Cette observation peut s’appliquer non moins justement à M. Signac dont le tempérament néanmoins diffère. Autant le talent de M. Seurat est concentré, presque en recul, sobre, autant celui de M. Signac s’avance et exubère. Coloriste enragé, il emmarseille Asnières ; il voit les banlieues gaies, met un Midi redondant dans les voiries suburbaines dont les occultes détresses lui échappent. C’est un oeil acéré, curieux, un oeil de sincère et beau peintre, mais l’impression s’arrête là ; elle est bue, vidée jusqu’à la lie par la rétine ; elle ne suscite dans le cerveau aucune pensée qui le détienne.

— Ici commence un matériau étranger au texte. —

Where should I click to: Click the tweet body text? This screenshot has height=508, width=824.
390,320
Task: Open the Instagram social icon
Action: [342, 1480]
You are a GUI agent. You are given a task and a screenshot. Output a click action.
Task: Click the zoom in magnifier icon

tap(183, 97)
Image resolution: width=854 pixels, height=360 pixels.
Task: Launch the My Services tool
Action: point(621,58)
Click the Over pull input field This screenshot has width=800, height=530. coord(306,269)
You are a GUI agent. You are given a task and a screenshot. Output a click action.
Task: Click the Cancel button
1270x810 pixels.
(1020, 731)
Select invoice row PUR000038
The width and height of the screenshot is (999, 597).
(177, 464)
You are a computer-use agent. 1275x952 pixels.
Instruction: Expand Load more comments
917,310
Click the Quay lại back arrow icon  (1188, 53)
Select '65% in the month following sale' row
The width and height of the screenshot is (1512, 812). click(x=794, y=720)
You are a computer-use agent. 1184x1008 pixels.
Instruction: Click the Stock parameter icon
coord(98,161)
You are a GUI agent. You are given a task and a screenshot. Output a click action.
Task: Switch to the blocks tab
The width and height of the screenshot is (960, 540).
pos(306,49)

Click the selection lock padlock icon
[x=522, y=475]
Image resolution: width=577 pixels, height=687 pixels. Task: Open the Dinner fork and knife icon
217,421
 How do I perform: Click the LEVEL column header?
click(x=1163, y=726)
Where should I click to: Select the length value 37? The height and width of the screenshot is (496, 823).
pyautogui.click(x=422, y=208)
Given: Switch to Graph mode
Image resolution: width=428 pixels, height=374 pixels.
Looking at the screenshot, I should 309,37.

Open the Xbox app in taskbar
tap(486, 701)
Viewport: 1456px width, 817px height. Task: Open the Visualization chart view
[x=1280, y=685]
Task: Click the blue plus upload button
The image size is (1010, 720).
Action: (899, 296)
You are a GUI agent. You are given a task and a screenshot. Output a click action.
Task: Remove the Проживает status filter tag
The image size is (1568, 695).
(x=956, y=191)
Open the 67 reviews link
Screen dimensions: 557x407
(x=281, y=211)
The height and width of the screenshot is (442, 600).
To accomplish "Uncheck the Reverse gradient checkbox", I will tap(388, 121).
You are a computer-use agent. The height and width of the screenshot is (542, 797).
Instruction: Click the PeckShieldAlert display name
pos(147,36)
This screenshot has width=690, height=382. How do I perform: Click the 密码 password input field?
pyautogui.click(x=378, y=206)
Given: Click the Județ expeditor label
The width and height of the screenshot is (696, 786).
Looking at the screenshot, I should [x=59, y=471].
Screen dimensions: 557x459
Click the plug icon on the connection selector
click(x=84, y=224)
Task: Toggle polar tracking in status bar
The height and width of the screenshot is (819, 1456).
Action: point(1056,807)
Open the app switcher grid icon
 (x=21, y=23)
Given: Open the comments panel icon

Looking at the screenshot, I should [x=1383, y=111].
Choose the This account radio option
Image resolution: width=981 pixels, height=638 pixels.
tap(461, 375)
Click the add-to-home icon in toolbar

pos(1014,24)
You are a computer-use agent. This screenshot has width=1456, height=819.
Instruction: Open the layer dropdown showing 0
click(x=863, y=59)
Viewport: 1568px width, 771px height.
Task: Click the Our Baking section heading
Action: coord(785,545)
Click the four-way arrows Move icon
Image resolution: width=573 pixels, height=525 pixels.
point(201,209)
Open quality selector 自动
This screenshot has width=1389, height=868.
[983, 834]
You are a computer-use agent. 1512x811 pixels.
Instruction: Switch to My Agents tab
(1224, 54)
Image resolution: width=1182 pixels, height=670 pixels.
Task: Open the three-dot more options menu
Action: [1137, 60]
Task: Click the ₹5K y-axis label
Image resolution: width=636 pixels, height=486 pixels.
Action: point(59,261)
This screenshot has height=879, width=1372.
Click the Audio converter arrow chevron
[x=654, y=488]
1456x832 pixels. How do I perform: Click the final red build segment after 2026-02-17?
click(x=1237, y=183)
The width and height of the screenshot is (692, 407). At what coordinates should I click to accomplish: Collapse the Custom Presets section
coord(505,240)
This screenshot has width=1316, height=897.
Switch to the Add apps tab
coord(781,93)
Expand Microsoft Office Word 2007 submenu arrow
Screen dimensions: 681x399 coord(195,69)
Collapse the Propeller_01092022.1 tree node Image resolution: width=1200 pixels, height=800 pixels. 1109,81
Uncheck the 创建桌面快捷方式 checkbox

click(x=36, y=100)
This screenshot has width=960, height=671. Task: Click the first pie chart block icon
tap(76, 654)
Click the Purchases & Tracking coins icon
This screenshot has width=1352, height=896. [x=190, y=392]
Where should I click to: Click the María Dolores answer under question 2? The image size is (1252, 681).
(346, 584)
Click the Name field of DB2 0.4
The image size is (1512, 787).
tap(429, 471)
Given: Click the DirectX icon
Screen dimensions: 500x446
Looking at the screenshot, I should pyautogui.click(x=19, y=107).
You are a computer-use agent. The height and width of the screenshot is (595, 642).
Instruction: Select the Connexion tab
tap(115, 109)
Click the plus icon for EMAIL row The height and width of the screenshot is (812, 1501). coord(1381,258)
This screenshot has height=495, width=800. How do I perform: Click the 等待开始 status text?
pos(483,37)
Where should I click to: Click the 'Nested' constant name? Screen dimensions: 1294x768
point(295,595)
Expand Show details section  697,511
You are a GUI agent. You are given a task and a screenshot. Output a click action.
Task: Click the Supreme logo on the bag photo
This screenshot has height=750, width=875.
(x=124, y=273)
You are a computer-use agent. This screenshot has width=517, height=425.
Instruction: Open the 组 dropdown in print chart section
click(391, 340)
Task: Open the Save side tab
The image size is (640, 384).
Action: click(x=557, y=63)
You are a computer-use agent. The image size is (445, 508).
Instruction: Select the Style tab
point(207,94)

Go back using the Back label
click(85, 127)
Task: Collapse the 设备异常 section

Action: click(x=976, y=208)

L’an dernier, M. Signac a exposé, rue Laffitte, de très vibrantes toiles. Lâché en plein dans la luxure effrénée des couleurs, il a brossé des paysages vraiment poignants. Je me rappelle surtout une vue de Seine couchée sous un extraordinaire ciel. C’était largement peint, à la Monet, sans les tiquetis dont maintenant il use. C’était une Seine féerique, vue par un tempérament de santé bruyante et ferme. Le peintre qui avait créé cette oeuvre pouvait, un jour, être quelqu’un. Je retrouve, cette année, la côte d’aval d’où malgré la contagieuse manie des ponctuations peintes, sourd le talent certain de ce peintre ; mais je trouve aussi « une salle à manger » dans laquelle les personnages sont en une superficie, en une fleur de peau, qui godillent encore ébranlées par les reflets d’une carafe éclairant la nappe. Et j’insiste sur ce que j’ai dit plus haut, il y a autre chose dans la face d’un homme qu’un épidémie coloré par des jeux plus ou moins vrais de jour, il y a des traits qui se muent suivant des pensées, suivant des impressions, suivant des états momentanés d’âme ; il y a enfin la vie sans laquelle l’art n’est qu’un labeur stérile et qu’un vain jouet !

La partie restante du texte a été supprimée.